[Opening AVAILABLE DATA section]
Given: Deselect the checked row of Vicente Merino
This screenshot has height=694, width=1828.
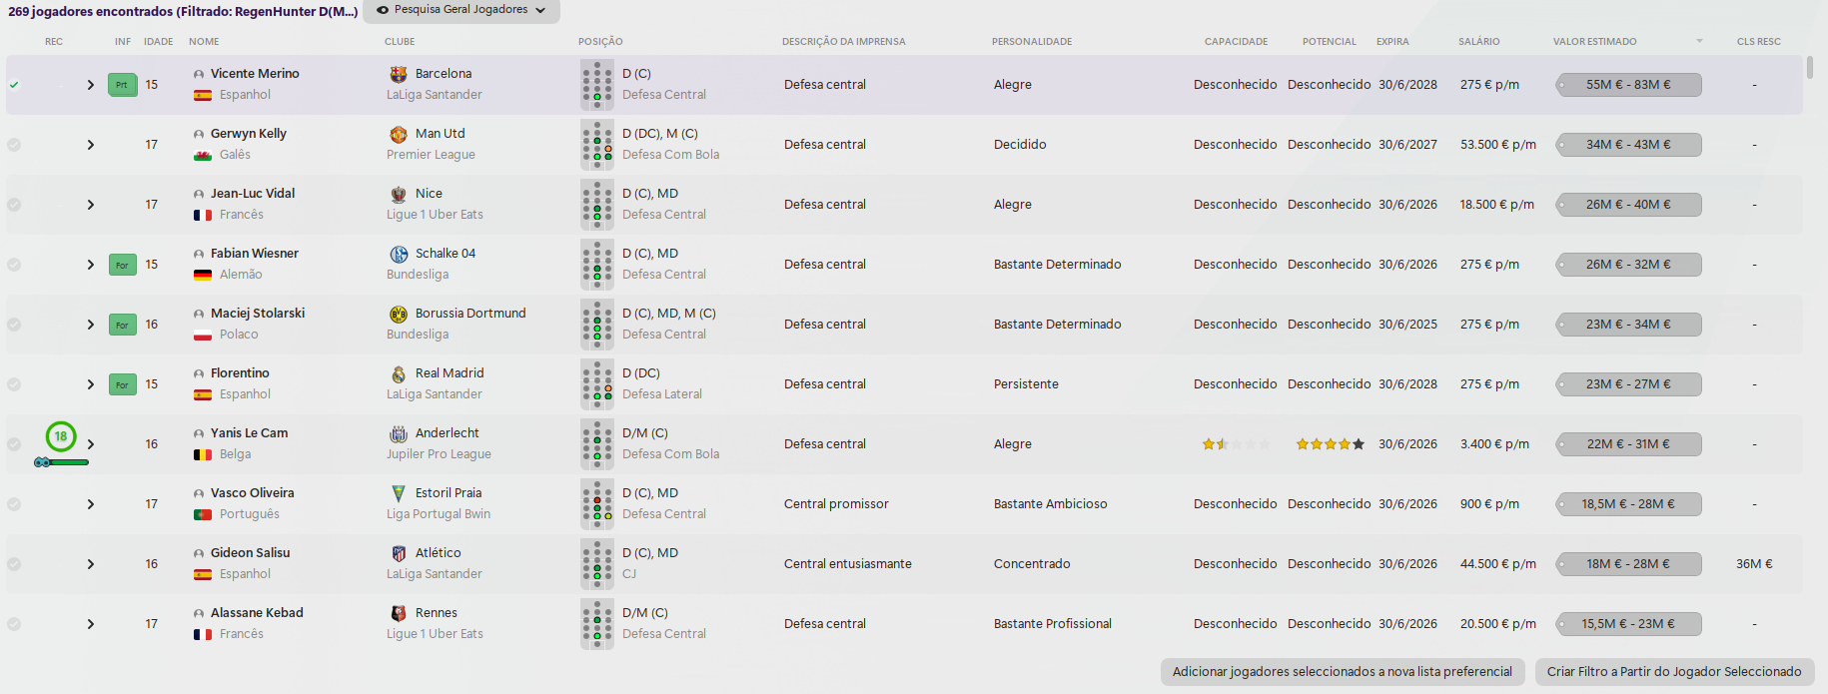Looking at the screenshot, I should coord(14,85).
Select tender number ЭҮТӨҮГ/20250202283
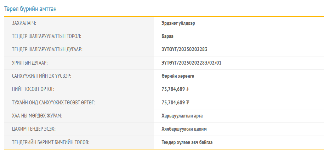Image resolution: width=324 pixels, height=153 pixels. [184, 50]
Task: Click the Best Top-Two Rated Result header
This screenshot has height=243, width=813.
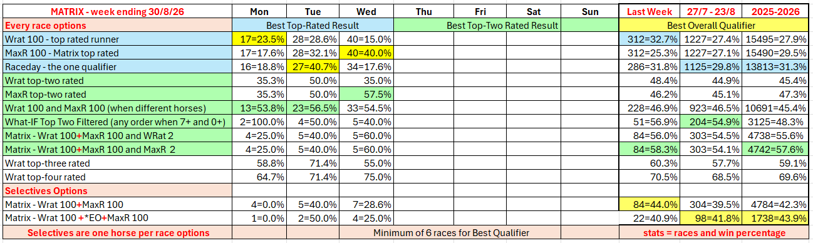Action: (505, 26)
[Closing AVAILABLE DATA section]
▶ **YOUR GOAL**
Copy out all the data above exactly as written. Skip the pictures.

▶ **RESPONSE AREA**
Given: Deselect the checked row of Vicente Merino
This screenshot has height=694, width=1828.
Looking at the screenshot, I should coord(14,85).
Select tender number ЭҮТӨҮГ/20250202283
Image resolution: width=324 pixels, height=153 pixels. [184, 50]
Task: Click the Best Top-Two Rated Result header
This screenshot has height=243, width=813.
Action: (505, 26)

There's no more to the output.